## Text block
* * * *
Regulatory classification and labeling for aspiration toxicity relies on the measured or calculated kinematic viscosity of a substance at 40°C rather than results from toxicological studies with animals. All linear alpha olefins which exist as liquids at 40°C are classified as aspiration hazards because their respective kinematic viscosities are below the discriminating thresholds established for classification and labelling set forth in EU DSD/DPD 67/548/EEC (< 7 mm²/sec) or CLP EU Regulation 1272/2008 (GHS aligned)(< 20.5 mm²/sec). There are no kinematic viscosity data available for octacos-1-ene. Octacos-1-ene exists as a solid substance at room temperature and is expected to have a melting point > 38 °C based on read across to docos-1-ene (Lide, 2008). The physicochemical properties of this substance preclude it from being considered as a potential aspiration toxicant. A DNEL is neither feasible nor appropriate for this endpoint.
* * * *
## Data section
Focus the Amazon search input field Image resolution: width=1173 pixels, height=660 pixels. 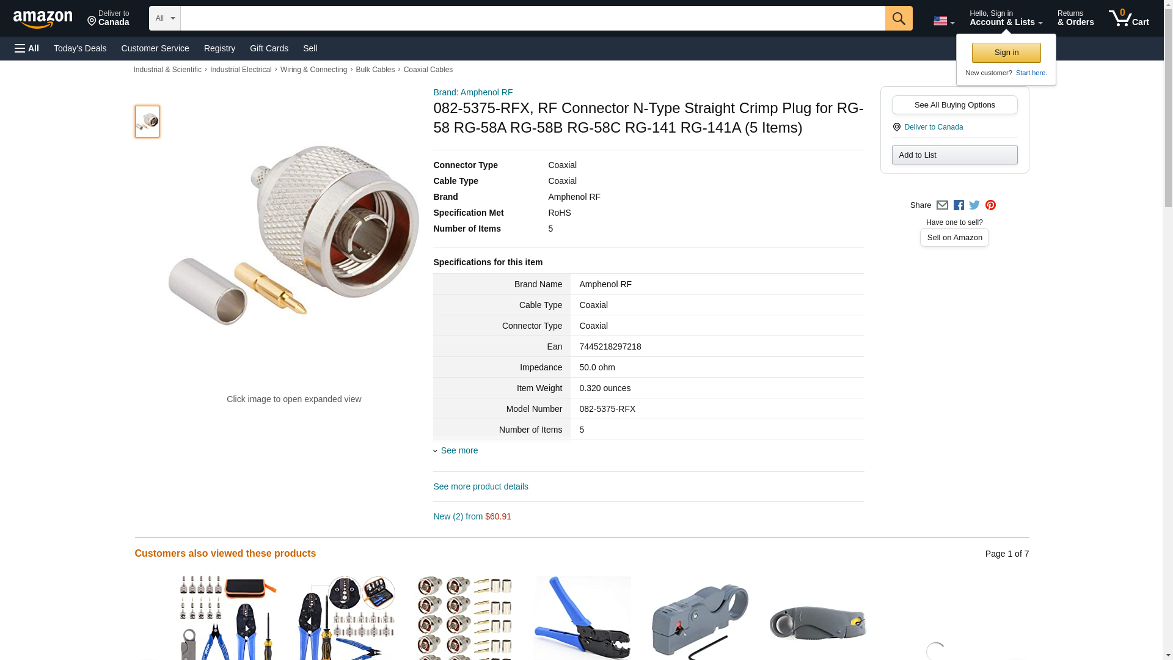point(533,18)
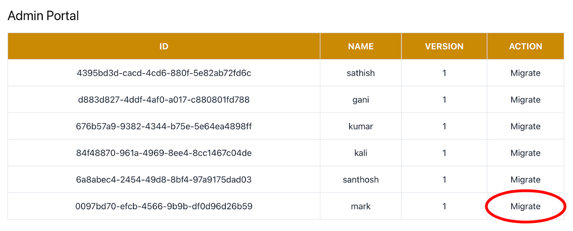
Task: Select Migrate action for kumar
Action: [526, 127]
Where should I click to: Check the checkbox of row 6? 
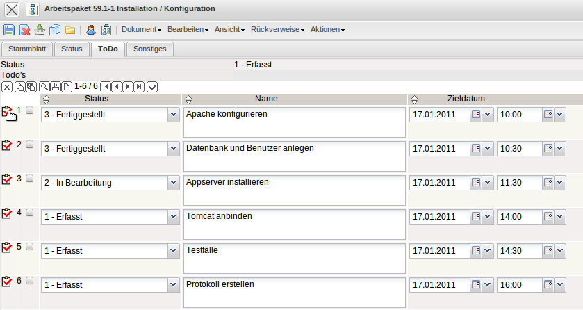[x=30, y=280]
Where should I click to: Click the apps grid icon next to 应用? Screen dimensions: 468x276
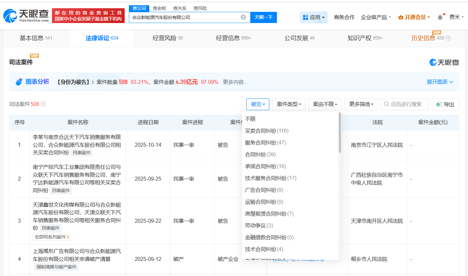[x=306, y=17]
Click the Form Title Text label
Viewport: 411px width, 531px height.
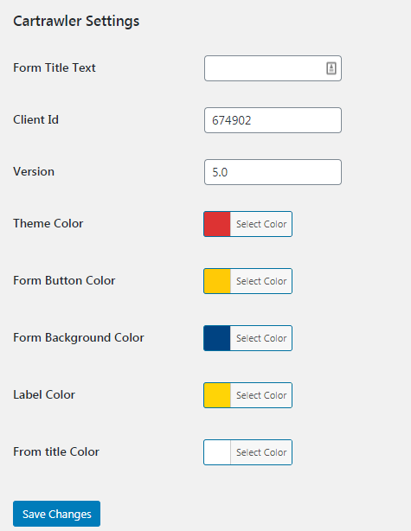point(55,67)
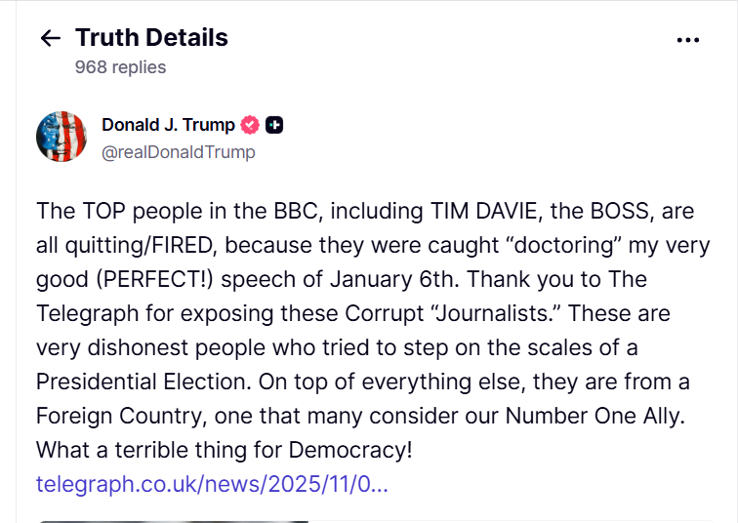The height and width of the screenshot is (523, 738).
Task: Open the three-dot more options menu
Action: click(688, 40)
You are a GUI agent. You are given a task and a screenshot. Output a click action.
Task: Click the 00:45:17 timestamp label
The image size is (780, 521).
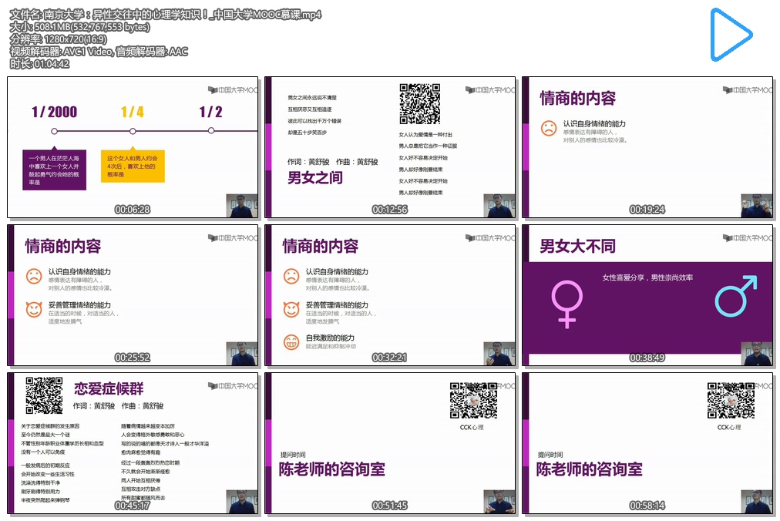(x=132, y=506)
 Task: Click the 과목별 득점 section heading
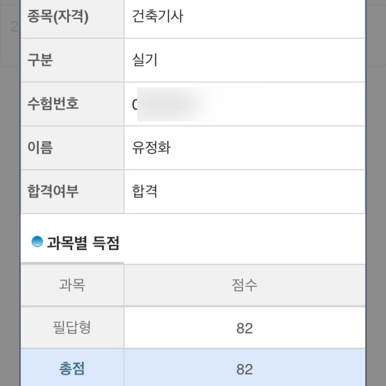(83, 243)
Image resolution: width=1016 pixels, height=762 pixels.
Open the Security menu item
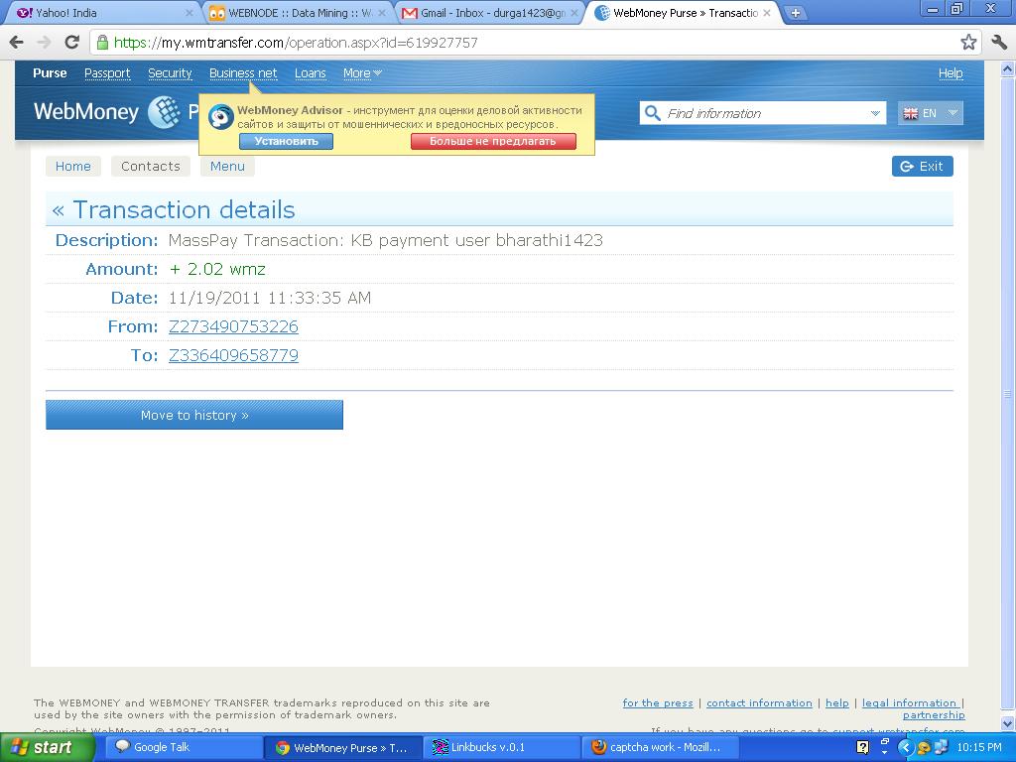click(170, 73)
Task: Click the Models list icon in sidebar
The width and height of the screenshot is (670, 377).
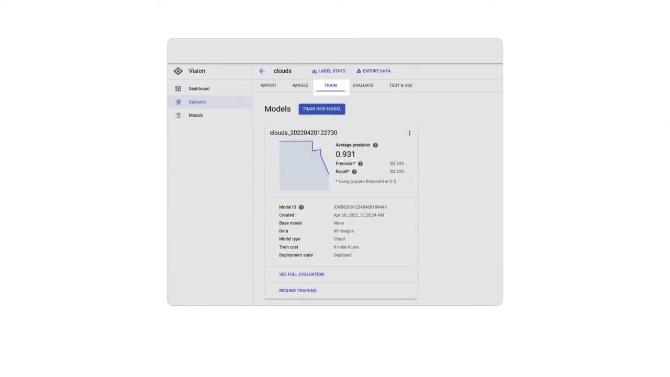Action: 178,115

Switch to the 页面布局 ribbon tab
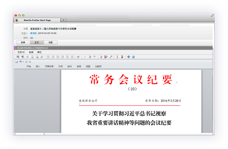pyautogui.click(x=49, y=66)
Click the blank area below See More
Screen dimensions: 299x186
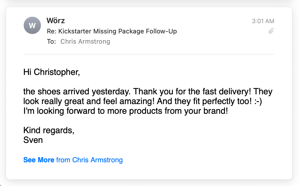pyautogui.click(x=149, y=172)
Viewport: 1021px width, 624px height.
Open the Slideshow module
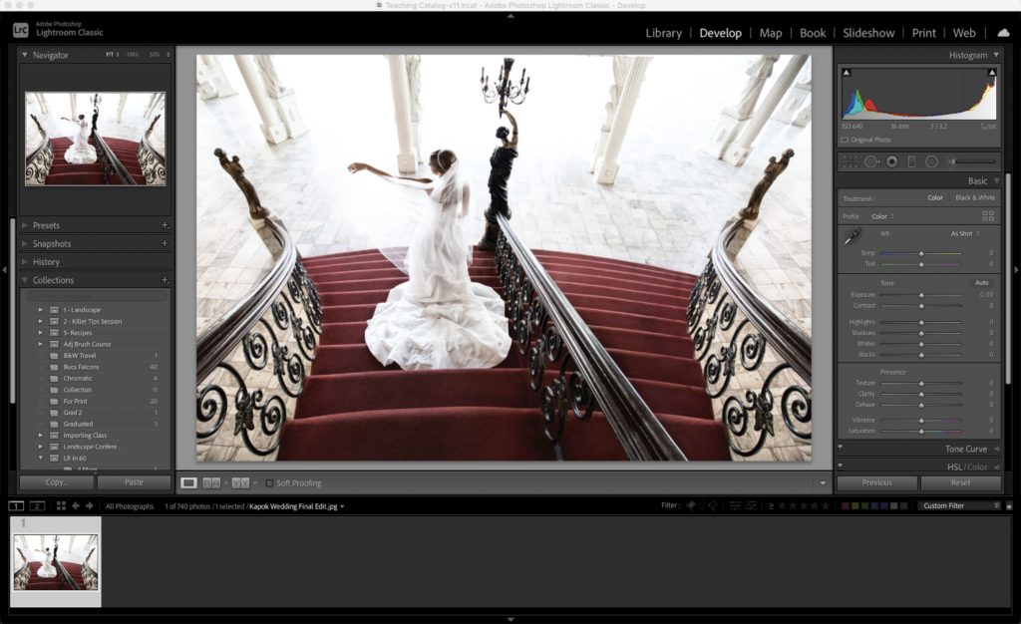867,33
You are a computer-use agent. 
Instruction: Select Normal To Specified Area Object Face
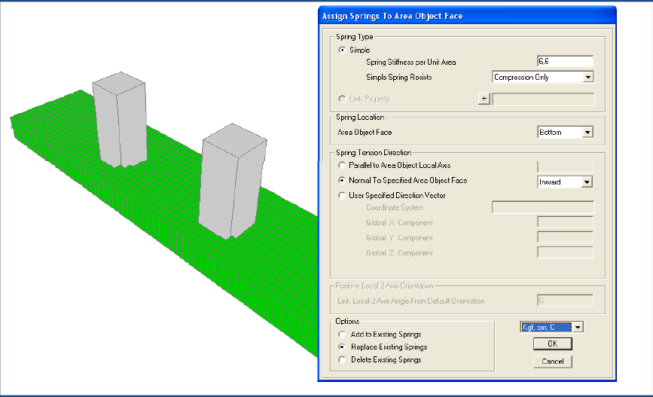point(343,181)
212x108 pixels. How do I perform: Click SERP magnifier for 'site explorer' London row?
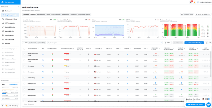pyautogui.click(x=43, y=66)
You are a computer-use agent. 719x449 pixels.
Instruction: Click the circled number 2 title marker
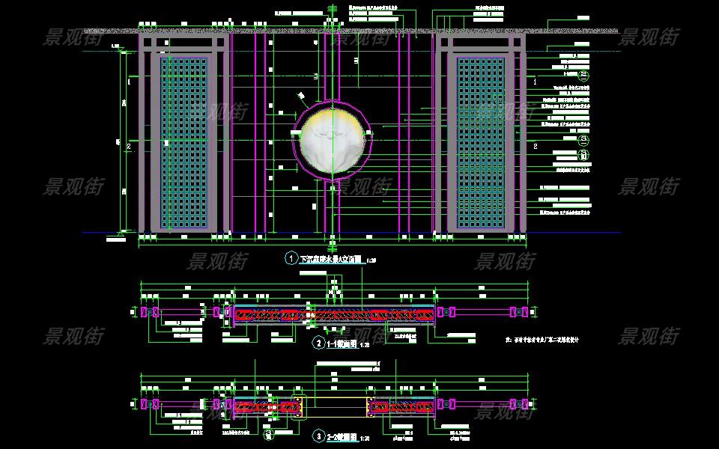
* * * *
## Activity list
[1] What physical state does octacos-1-ene have at room temperature, according to the aspiration toxicity text?
[2] Can you sum up the aspiration toxicity text in two sentences?
[3] Could you write the next part of the aspiration toxicity text, picking up after its final sentence?
The rows play no part in any of these tasks.

## Answers by item number
[1] It is a solid.

[2] Aspiration hazard classification is based on a substance's kinematic viscosity at 40°C, and all linear alpha olefins that are liquid at that temperature fall below the EU thresholds and are classified as aspiration hazards. Octacos-1-ene has no viscosity data, but it is a solid at room temperature with an expected melting point above 38 °C, so it is not considered a potential aspiration toxicant and no DNEL is set for this endpoint.

[3]
Justification for Read Across from Tetradecene

Several criteria justify the use of the read across approach to fill data gaps for linear alpha olefin substances using tetradecene. Tetradecene is a single carbon number isomerised olefin.  Studies indicate that changing the carbon number, the location of the double bond, or adding branching to olefins does not measurably alter their respective toxicological effects on mammalian health endpoints. Like other single carbon number isomerised olefins, tetradecene is not acutely toxic via oral or dermal routes of exposure in animal studies and is therefore considered to have minimal acute toxicity potential. Other studies on single carbon number isomerised olefins (i.e., a 42-53 day reproduction/developmental toxicity screening study with octadecene) showed no adverse effects on the F0 or F1 generation at the highest dose tested in rats. The toxicological profile for single carbon number isomerised olefins, outlined above, indicates a low hazard potential for human health. There do not appear to be any significant toxicological differences between tetradecene and linear alpha olefins. Therefore, read across between tetradecene and linear alpha olefins is justified.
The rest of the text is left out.